What I find fascinating about Brett Haley’s direction is how it subverts the typical brightness of a romance. Usually, these films get more colorful as the characters fall in love. Here, the cinematography by Rob Givens stays grounded in a soft, hazy realism. It captures the midwestern landscape not as a postcard, but as a space of vast, lonely potential. The film asks a deeply cerebral question: Can you truly "save" someone else, or is the act of trying just a beautiful, noble form of interference? Justice Smith gives a performance that is frankly too good for a standard teen movie, vibrating with a manic energy that masks a terrifying void. He makes Finch’s struggle feel like a physical weight rather than a plot point.

A Different Kind of YA Chemistry

I’ve seen Elle Fanning play everything from aliens to empresses, but her work here as Violet is remarkably restrained. She plays grief as a form of exhaustion. When she and Smith are on screen together, the chemistry isn't the "fireworks and pop songs" variety; it’s more like two people sharing an oxygen tank in a room running out of air.

Scene from All the Bright Places

The film leans into the contemporary "Cerebral Drama" space by focusing on the internal monologue of recovery. It’s about the "Bright Places"—those small, subjective moments of beauty that keep us tethered to reality. However, it’s also honest about the fact that sometimes those places aren't enough.

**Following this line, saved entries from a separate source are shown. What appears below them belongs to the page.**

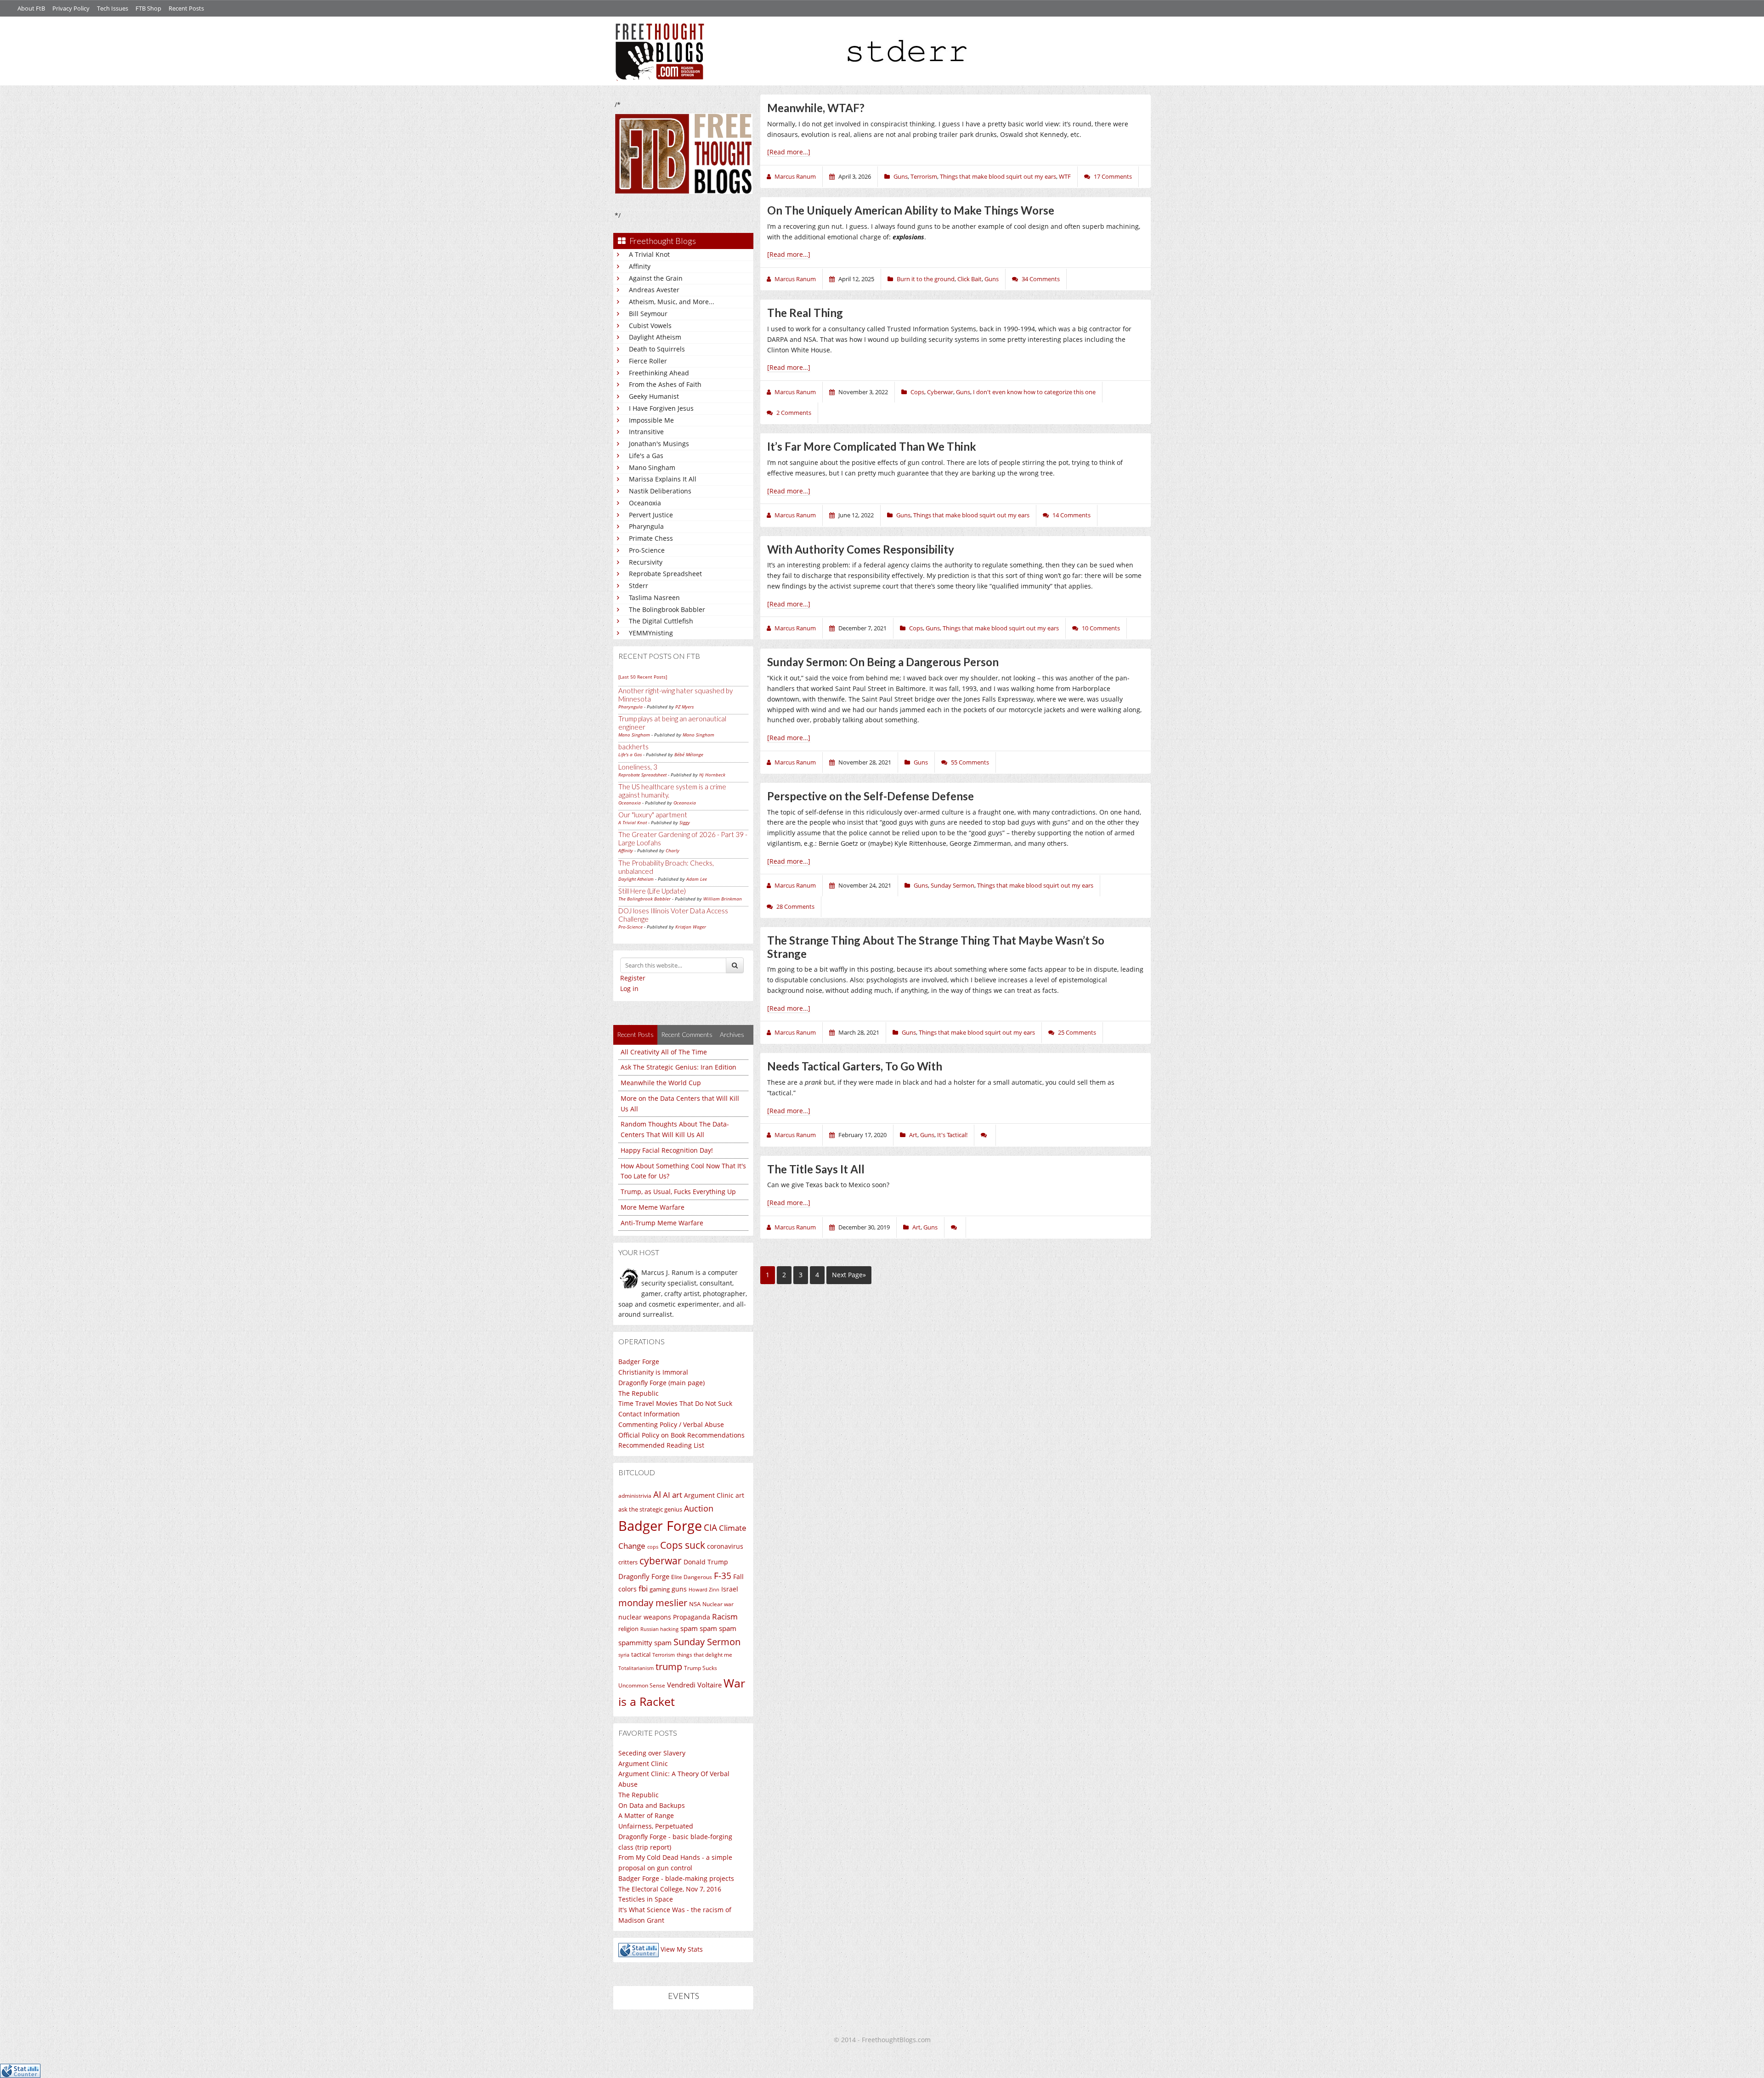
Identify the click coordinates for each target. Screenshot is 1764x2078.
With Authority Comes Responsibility (860, 549)
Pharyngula (646, 526)
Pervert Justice (651, 514)
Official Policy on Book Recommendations (681, 1435)
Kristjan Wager (690, 926)
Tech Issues (112, 8)
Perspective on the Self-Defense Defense (870, 796)
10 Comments (1101, 628)
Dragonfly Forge (643, 1576)
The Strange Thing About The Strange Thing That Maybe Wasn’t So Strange (935, 947)
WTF (1065, 176)
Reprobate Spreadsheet (665, 573)
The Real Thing (805, 312)
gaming (660, 1589)
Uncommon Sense (641, 1685)
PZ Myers (684, 706)
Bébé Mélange (688, 754)
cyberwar (660, 1560)
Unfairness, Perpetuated (655, 1826)
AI (657, 1494)
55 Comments (970, 762)
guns (679, 1589)
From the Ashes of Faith (665, 384)
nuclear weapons (644, 1617)
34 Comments (1041, 279)
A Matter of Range (646, 1815)
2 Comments (793, 412)
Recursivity (645, 562)
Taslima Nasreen (654, 597)
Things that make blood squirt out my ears (998, 176)
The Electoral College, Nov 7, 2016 (669, 1889)
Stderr (638, 585)
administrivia (634, 1496)
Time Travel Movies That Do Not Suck (675, 1403)
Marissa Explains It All (662, 479)
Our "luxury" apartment (652, 814)
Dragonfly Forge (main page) (661, 1382)
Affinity (639, 266)
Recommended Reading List (661, 1445)
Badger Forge (638, 1361)
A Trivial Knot (649, 254)
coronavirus (725, 1546)
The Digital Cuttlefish (661, 621)
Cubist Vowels (650, 325)
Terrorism (663, 1655)
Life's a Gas (646, 455)
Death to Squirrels (657, 349)
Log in (629, 988)
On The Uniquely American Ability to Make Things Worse (910, 210)
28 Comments (795, 906)
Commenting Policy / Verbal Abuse (671, 1424)
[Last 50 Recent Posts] (642, 677)
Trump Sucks (700, 1668)
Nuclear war (718, 1604)
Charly (672, 850)
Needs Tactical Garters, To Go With (854, 1066)
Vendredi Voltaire (694, 1684)
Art (913, 1135)
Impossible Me (651, 420)
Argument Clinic (709, 1495)
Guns (900, 176)
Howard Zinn (704, 1589)
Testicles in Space (645, 1899)
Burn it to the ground (926, 279)
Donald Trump (706, 1561)
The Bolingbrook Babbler (667, 609)
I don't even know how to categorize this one (1034, 392)
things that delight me (704, 1654)
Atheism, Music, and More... (671, 301)
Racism (725, 1616)
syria (623, 1655)
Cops (917, 392)
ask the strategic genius (650, 1509)
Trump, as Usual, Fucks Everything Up (678, 1191)
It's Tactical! (952, 1135)
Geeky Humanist (654, 396)
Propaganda (691, 1617)
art (739, 1495)
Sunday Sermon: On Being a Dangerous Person (883, 661)
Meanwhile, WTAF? (816, 107)
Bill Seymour (648, 313)
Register (632, 978)
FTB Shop (148, 8)
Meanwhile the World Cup (661, 1082)
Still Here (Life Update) (652, 891)
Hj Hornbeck (712, 774)
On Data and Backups (651, 1805)
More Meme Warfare (652, 1207)
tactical (640, 1654)
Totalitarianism (636, 1668)
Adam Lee (696, 879)
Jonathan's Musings (659, 443)
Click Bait (969, 279)
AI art (672, 1494)
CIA (710, 1527)
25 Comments (1077, 1032)
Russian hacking (659, 1628)
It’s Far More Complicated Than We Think (871, 446)
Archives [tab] (732, 1034)
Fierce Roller (648, 361)
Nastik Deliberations (660, 491)
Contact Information (649, 1414)
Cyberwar (940, 392)
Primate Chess (651, 538)
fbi (643, 1588)
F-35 (722, 1575)
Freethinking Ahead (659, 372)
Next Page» (849, 1274)
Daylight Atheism (655, 337)
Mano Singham (652, 467)
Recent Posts (186, 8)
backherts (633, 746)
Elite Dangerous (691, 1577)
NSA (695, 1604)
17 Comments (1113, 176)
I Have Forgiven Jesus (661, 408)
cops (652, 1546)
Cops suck (682, 1545)
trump (669, 1666)
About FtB (31, 8)
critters (628, 1562)
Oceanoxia (645, 502)
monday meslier (652, 1602)
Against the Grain (656, 278)
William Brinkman (722, 898)
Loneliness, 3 (637, 767)
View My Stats (682, 1949)
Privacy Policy (71, 8)
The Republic (638, 1393)
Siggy (684, 822)
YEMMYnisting (651, 632)
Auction (698, 1508)
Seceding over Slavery (651, 1753)
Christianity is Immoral (653, 1372)
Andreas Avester (654, 289)
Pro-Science (647, 550)
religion (628, 1629)
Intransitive (646, 431)
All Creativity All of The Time (664, 1051)
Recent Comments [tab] (686, 1034)
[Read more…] (788, 151)
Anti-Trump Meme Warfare (662, 1222)
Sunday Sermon (707, 1641)
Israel (729, 1589)
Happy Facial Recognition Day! (667, 1150)
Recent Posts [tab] (635, 1034)
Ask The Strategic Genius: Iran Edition (678, 1067)
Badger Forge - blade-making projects (676, 1878)
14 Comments (1071, 515)
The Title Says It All (816, 1169)
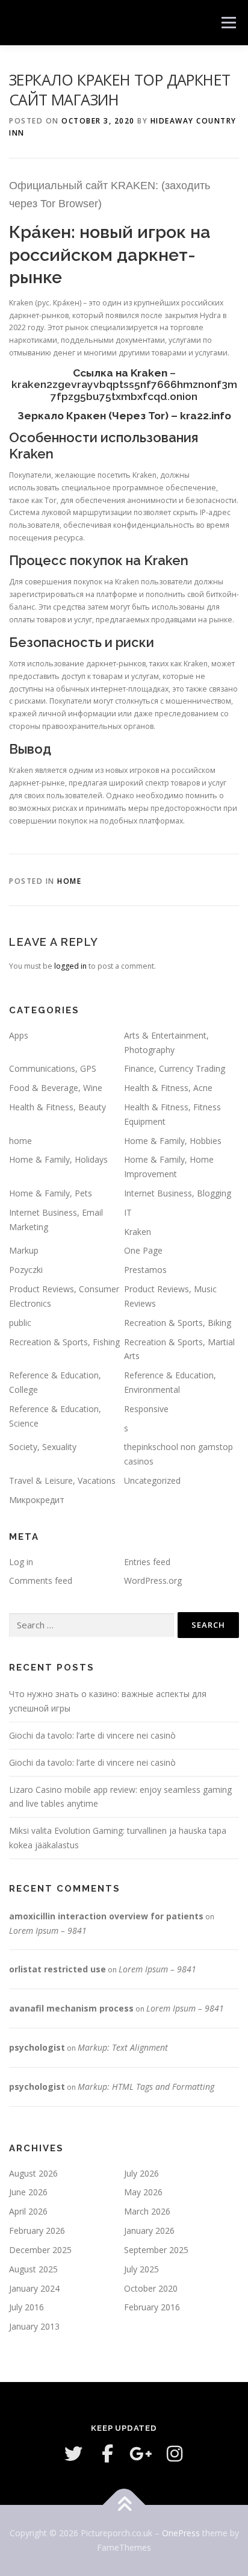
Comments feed (40, 1580)
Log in (21, 1562)
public (20, 1322)
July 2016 (26, 2307)
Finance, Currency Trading (174, 1068)
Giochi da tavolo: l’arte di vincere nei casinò (92, 1735)
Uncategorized (152, 1480)
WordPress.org (153, 1580)
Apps (18, 1035)
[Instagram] (175, 2454)
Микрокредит (36, 1499)
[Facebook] (107, 2454)
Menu (228, 22)
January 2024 (34, 2288)
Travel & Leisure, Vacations (62, 1480)
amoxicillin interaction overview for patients (106, 1916)
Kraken (137, 1231)
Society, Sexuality (42, 1446)
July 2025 (141, 2269)
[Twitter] (73, 2454)
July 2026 (141, 2173)
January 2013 (34, 2326)
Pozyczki (26, 1269)
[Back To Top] (124, 2505)
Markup (24, 1250)
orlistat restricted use (57, 1969)
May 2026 (143, 2192)
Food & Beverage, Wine (55, 1087)
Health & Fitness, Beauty (57, 1107)
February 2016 (152, 2307)
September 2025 (156, 2250)
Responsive (146, 1409)
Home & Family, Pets (50, 1193)
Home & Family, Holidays (58, 1159)
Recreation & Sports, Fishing (64, 1342)
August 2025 (33, 2269)
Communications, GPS (52, 1068)
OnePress (181, 2533)
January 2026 (149, 2230)
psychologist (37, 2047)
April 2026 (28, 2211)
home (69, 881)
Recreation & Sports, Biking (177, 1322)
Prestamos (145, 1269)
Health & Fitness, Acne (168, 1087)
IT (128, 1212)
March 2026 (147, 2211)
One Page (143, 1250)
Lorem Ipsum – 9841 (48, 1930)
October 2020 (151, 2288)
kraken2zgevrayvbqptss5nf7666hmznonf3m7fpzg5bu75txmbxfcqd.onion (124, 390)
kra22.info (205, 416)
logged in (70, 966)
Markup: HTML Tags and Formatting (146, 2086)
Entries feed (147, 1562)
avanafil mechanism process (71, 2008)
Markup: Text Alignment (123, 2047)
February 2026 (37, 2230)
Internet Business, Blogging (177, 1193)
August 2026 (33, 2173)
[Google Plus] (141, 2454)
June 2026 (28, 2192)
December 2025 (40, 2250)
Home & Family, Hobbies (173, 1140)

It avoids the toxic "love cures all" narrative that plagued earlier 2000s dramas, opting instead for a more mature, if devastating, look at bipolar disorder and the limits of empathy.

The Bright Places Behind the Scenes

While it was a "straight-to-streaming" release, All the Bright Places has developed a genuine cult following among those who felt seen by Jennifer Niven’s original novel. Its journey to the screen was a labor of love, specifically for Elle Fanning, who took on a producer role to ensure the story maintained its emotional integrity.

Real-Life Roots: Jennifer Niven based the character of Finch on a boy she loved in her own life, which explains why the character feels less like a trope and more like a specific, painful memory. The Bridge vs. The Tower: Fans of the book know the story begins on a bell tower. The film moved the opening to a bridge, partly for safety concerns but also to emphasize the "fluidity" of the characters' mental states. Indiana (via Ohio): While the story is a love letter to Indiana's quirks, most of the filming actually took place in Cleveland and Elyria, Ohio. Music as Subtext: The soundtrack features Lord Huron and Keegan DeWitt, artists who specialize in that "nostalgia for a place you’ve never been" sound that defines the modern indie aesthetic. * Justice’s Preparation: To prepare for the role’s heavier themes, Justice Smith worked closely with mental health professionals to ensure Finch’s "cycles" were portrayed with clinical accuracy rather than just theatrical flair.

The Streaming Legacy

Scene from All the Bright Places

Because this film exists on a platform rather than in a theatrical archive, its impact is measured in TikTok edits and Tumblr mood boards. It has become a cornerstone of "Sad Girl Cinema," a genre that contemporary audiences use to process their own anxieties. It’s a film that understands the internet age’s obsession with "finding your aesthetic," yet it warns us that a beautiful aesthetic cannot hide a broken psyche.

I walked away from the film—and my soggy cereal—feeling a strange mix of lightness and lead. It’s a movie that rewards you for paying attention to the silence between the dialogue. It isn't a masterpiece of pacing, and some of the secondary characters (like the parents) feel a bit like cardboard cutouts, but the central performances are so raw that the flaws feel like the cracks in a piece of Kintsugi pottery—they just make the whole thing more human.

7.5 /10

Must Watch

All the Bright Places is a thoughtful, albeit heavy, exploration of the geography of grief. It manages to be both a romantic "wander" and a sobering look at the limitations of human connection. If you're looking for a breezy Friday night watch, keep scrolling. But if you want a film that respects your intelligence and your emotions in equal measure, let Finch and Violet take you for a drive. Just make sure your socks are matched—or don't. Sometimes the mismatched parts are the most interesting.